Comments inline.

On Thu, Feb 2, 2017 at 6:28 PM, Jason Gustafson <ja...@confluent.io> wrote:

> Took me a while to remember why we didn't do this. The timestamp that is
> included at the message set level is the max timestamp of all messages in
> the message set as is the case in the current message format (I will update
> the document to make this explicit). We could make the message timestamps
> relative to the max timestamp, but that makes serialization a bit awkward
> since the timestamps are not assumed to be increasing sequentially or
> monotonically. Once the messages in the message set had been determined, we
> would need to go back and adjust the relative timestamps.
>

Yes, I thought this would be a bit tricky and hence why I mentioned the
option of adding a new field at the message set level for the first
timestamp even though that's not ideal either.

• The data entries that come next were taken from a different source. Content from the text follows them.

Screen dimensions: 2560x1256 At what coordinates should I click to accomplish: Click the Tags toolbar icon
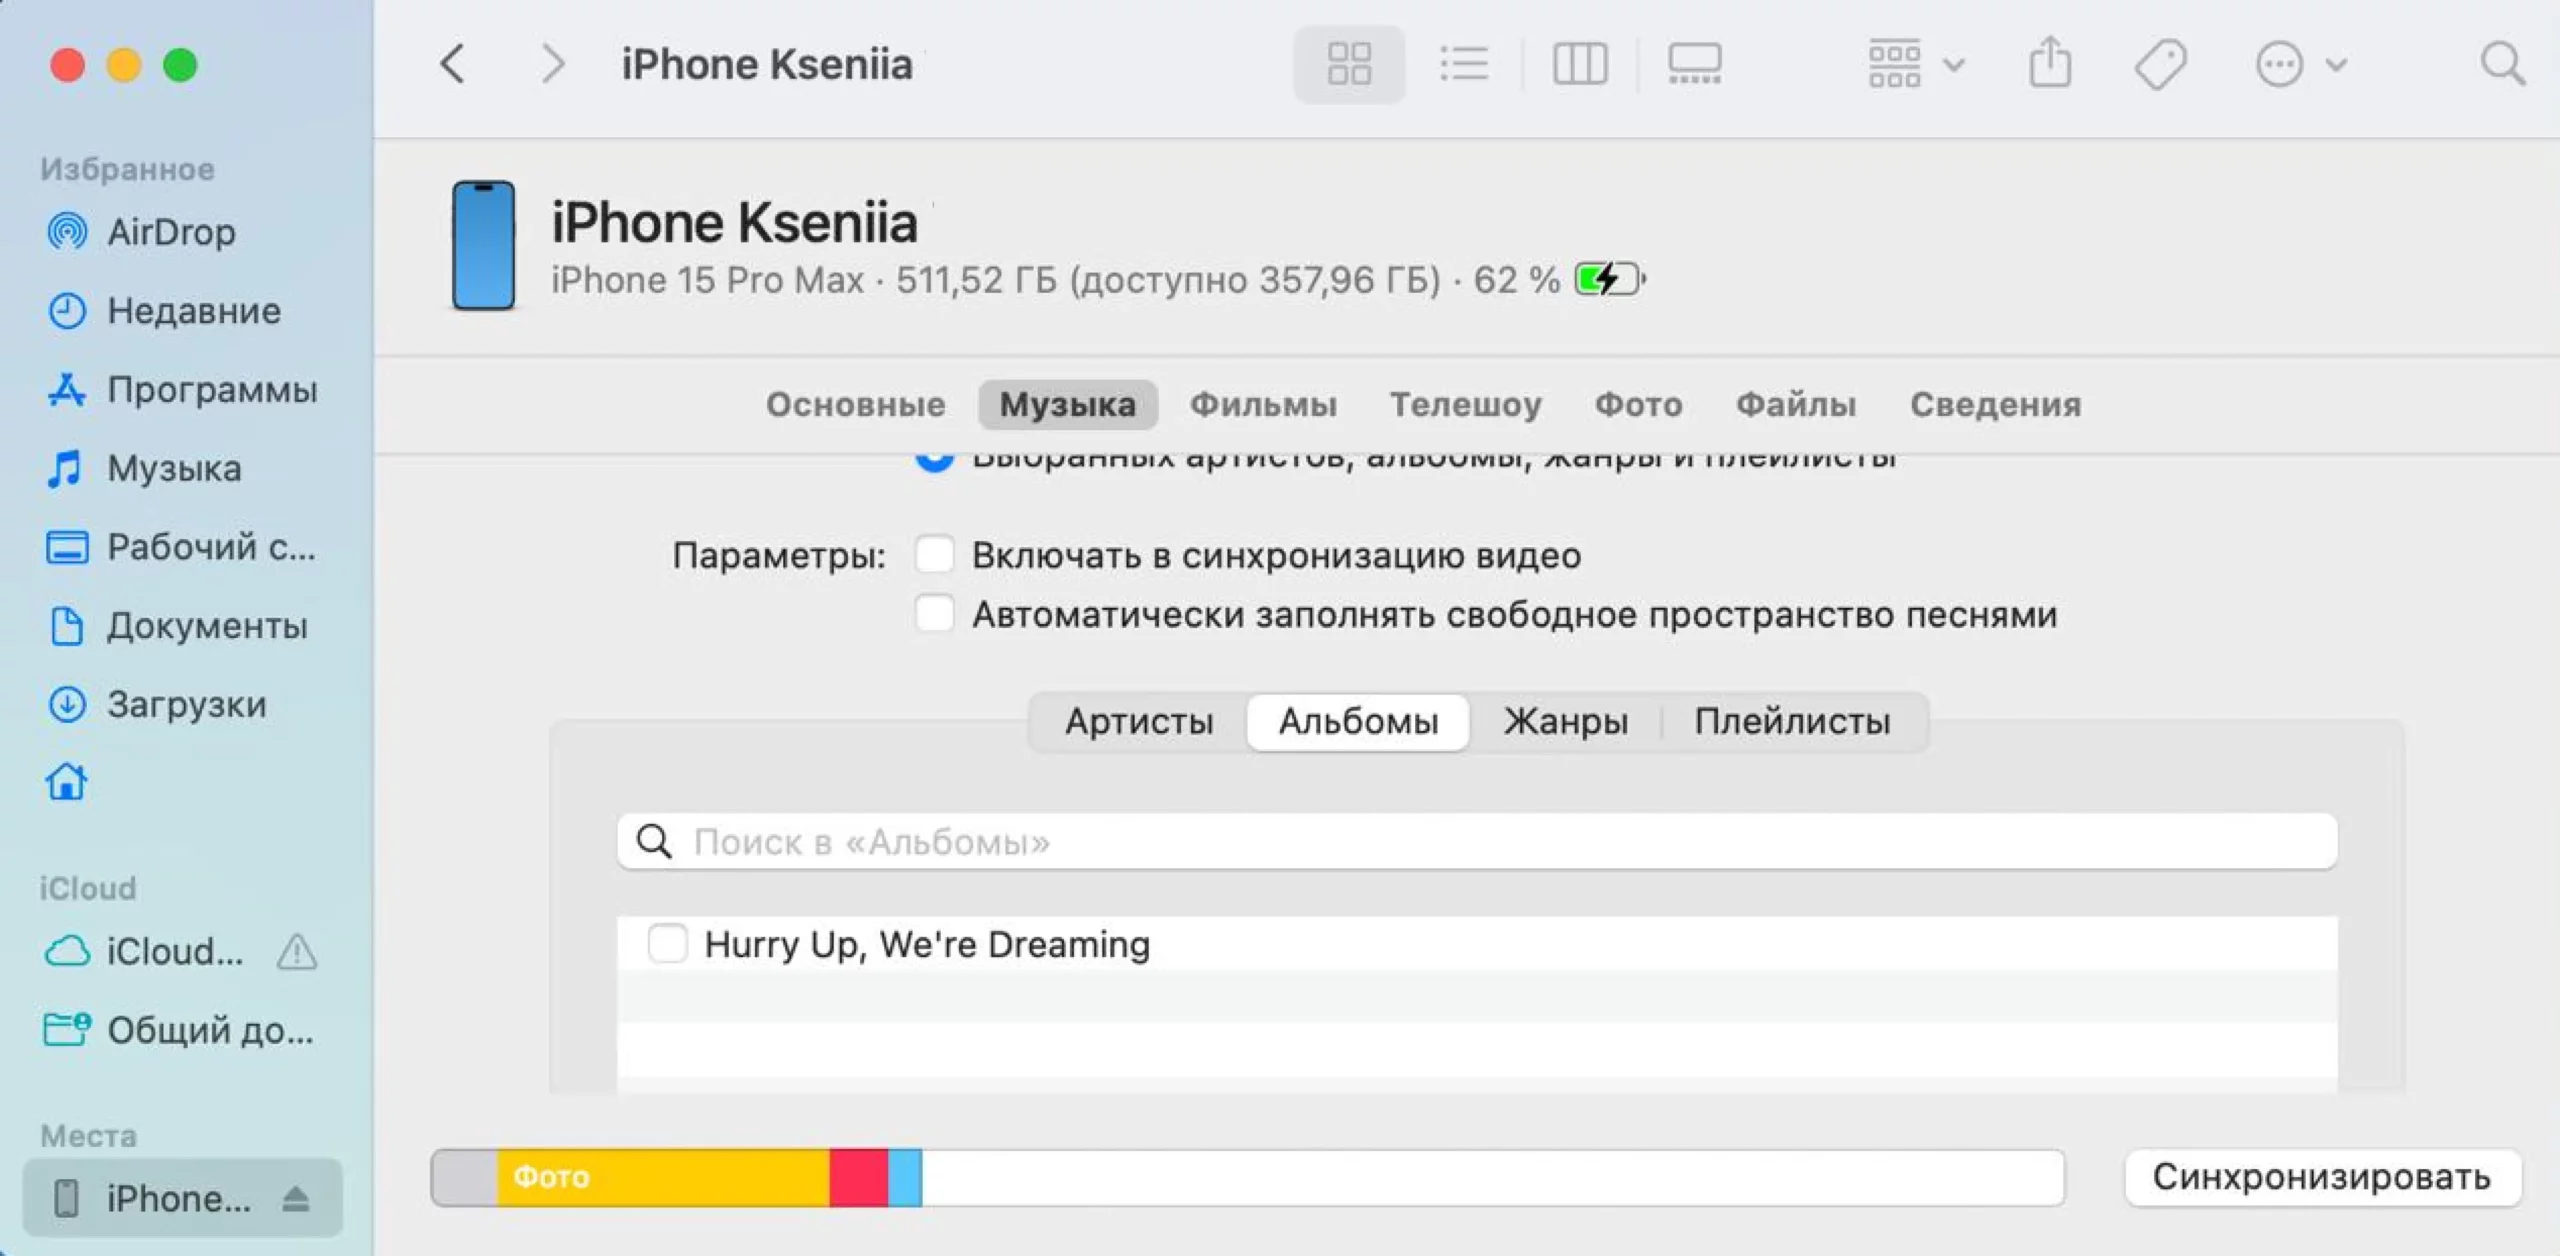point(2160,64)
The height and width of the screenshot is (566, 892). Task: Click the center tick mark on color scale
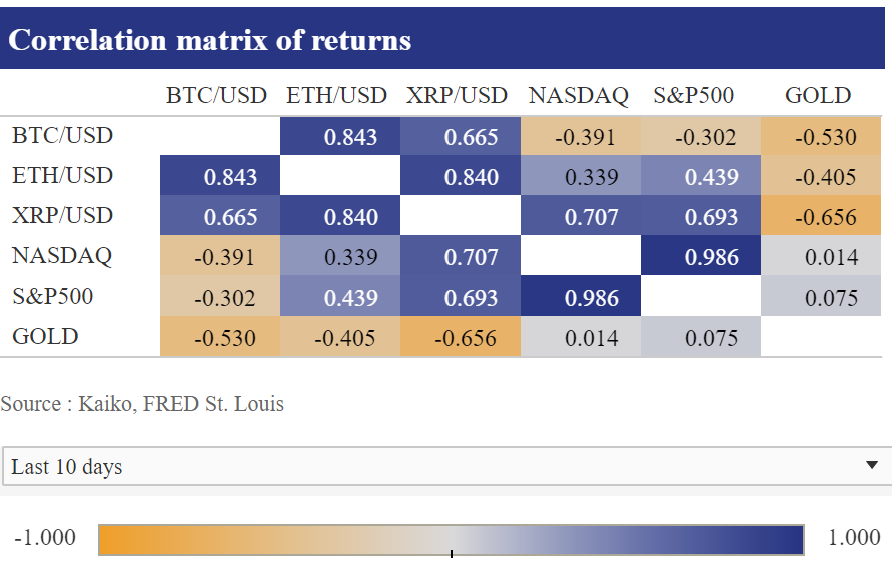452,553
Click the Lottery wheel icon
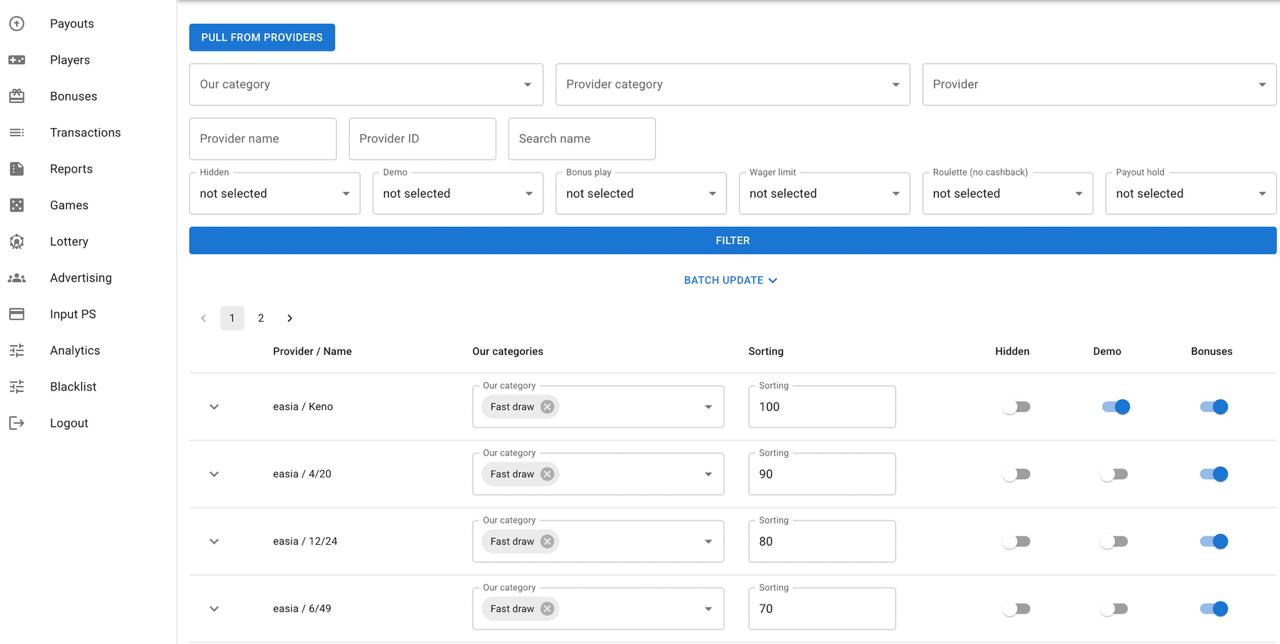The width and height of the screenshot is (1280, 644). [17, 242]
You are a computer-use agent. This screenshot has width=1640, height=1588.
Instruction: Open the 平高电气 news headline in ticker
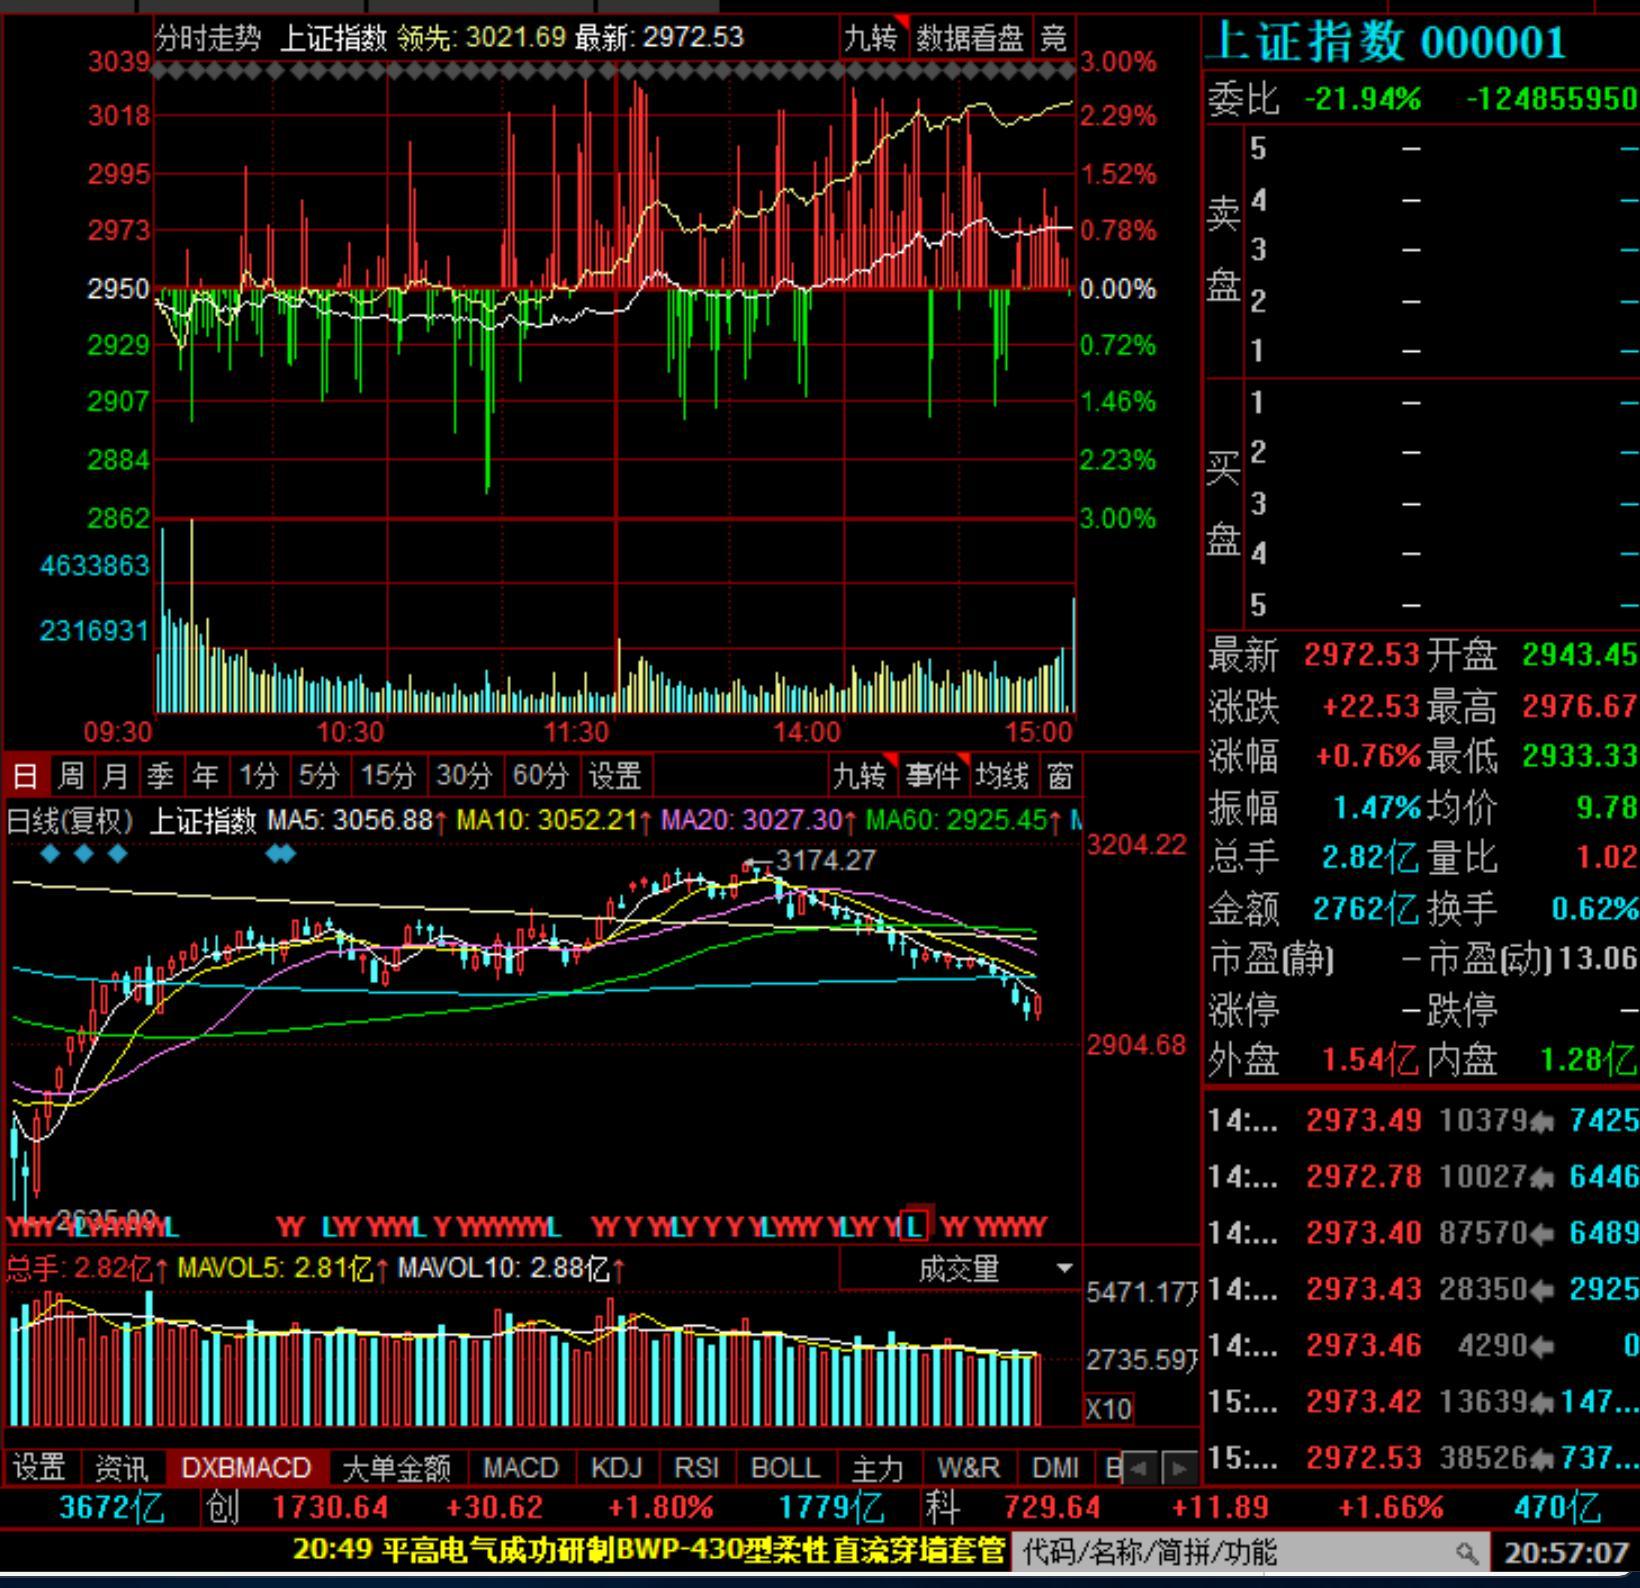[648, 1551]
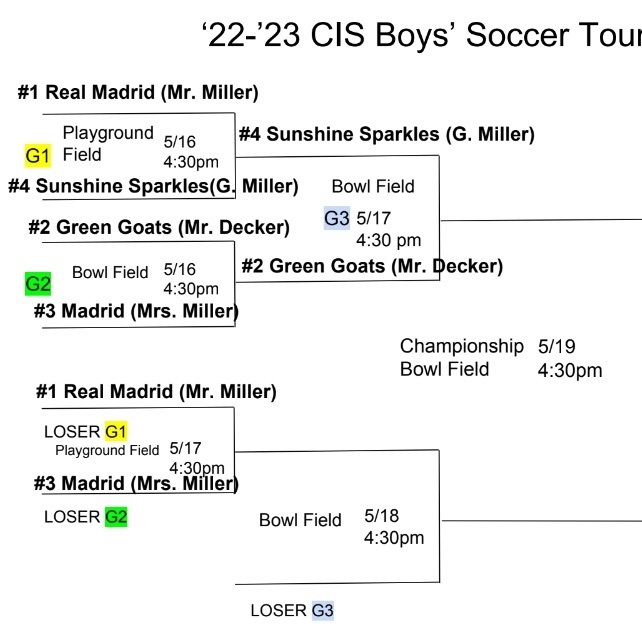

Here's one idea. We let the timestamps in the messages be varints, but we
> make their values be relative to the timestamp of the previous message,
> with the timestamp of the first message being absolute. For example, if we
> had timestamps 500, 501, 499, then we would write 500 for the first
> message, 1 for the next, and -2 for the final message. Would that work? Let
> me think a bit about it and see if there are any problems.
>

It's an interesting idea. Comparing to the option of having the first
timestamp in the message set, It's a little more space efficient as we
don't have both a full timestamp in the message set _and_ a varint in the
first message (which would always be 0, so we avoid the extra byte) and
also the deltas could be a little smaller in the common case. The main
downside is that it introduces a semantics inconsistency between the first
message and the rest. Not ideal, but maybe we can live with that.